Luckily, several shops you already know and love have “green programs” that reward you simply for bringing back old or unwanted items. These textiles can then be responisbly repurposed, reused, or recycled. Save the planet, and a few dollars? Yes, please.
Have a favorite pair of denim you just can’t bear to part with? Madewell is making it a bit easier with their Blue Jeans Go Green partnership. Since 2014, they’ve been collecting your old jeans of any brand and giving you $20 off a new pair. Collected denim is then recycled into natural cotton fibers which can be used as insulation for homes. Since the program launched, over 96 tons of waste has been diverted from landfills and over 190 houses have been insulated!
Thanks to this Swedish retailer’s popular bring-back program, it’s never been easier to go out with the old and in with the new. Simply fill up a bag of your unwanted clothes — any brand, any condition — and drop it off in-store for a 15% off coupon on future purchases. Once collected, the program partner I:CO sorts textiles into re-wearables, reusables, and recyclables. Curious about your old sweater’s afterlife? Check out H&M’s newest eco-friendly line, Close the Loop, which debuted earlier this month and features six (super-cute) denim staples made from post-consumer recycled textiles.
When it comes to saving old clothes from a life in landfills, the folks at this heritage outerwear favorite are all about options. Have old ski wear sitting at the back of your closet? Sell-back programs evaluate how much your old items are worth so you can cash out, or trade in items for credit on a new purchase, either new or secondhand. Just looking to fix a broken zipper? Free garment repairs are also available in-store or via mail-ins.
THE NORTH FACE
Rooted in sustainable practices — from lifetime product guarantees (a.k.a. less old jackets in landfills!) to chemical-conscious production — The North Face also invites you to recycle your clothing with their Clothes The Loop program. Drop-off old garments and footwear in any condition or brand for a $10 reward off your next purchase. Collected items are recycled and sorted into over 400 categories to be repurposed or reused. Plus, all program proceeds benefit The Conservation Alliance which funds community campaigns on a mission to protect the environment.

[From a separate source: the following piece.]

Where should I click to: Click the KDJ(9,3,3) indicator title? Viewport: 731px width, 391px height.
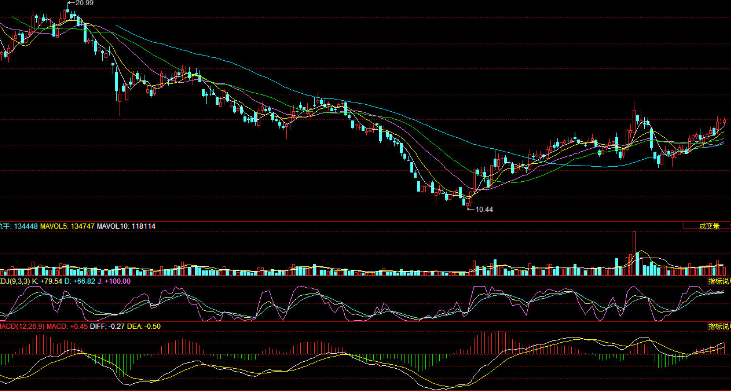(15, 281)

This eco-conscious retailer (and makers of the dreamiest dresses ever) want to make recycling as easy as possible for you. Don’t have time to drop off old items in-store? Their mail-in program offers free, printable shipping labels that anyone can download and attach to a box of to-be-recycled clothes. If you’re already doing some online shopping, you can even request a label to be included with your order. This way, once you unpack your newest haul, reuse the box (double-score!), fill it up with old items, slap on the label, and stick it in the mail.
Since 2009, our favorite luxury knit store’s Renew program has been working to close the fashion waste loop with a simple take-back program: bring back any old Eileen Fisher items, in any condition, and receive a $5 off voucher towards future purchases. Once collected these items are often given a second cycle through repairing and reselling (shop the exclusive Renew collection here.) If clothes are not in a reusable condition, scrap fabrics are used to create entirely new pieces, or saved and recycled as raw materials.
These contemporary women’s wear makers are not only going green, but, thanks to the J.Jill Compassion Fund, they’ve also been supporting community-based organizations that work with women in need since 2002. Part of this program, the annual Gently Worn event, invites you to bring back gently used clothing of any brand in exchange for a 30% off voucher (one per item recycled). And if you missed this year’s drop-off dates, don’t worry; there are still other ways you can get involved.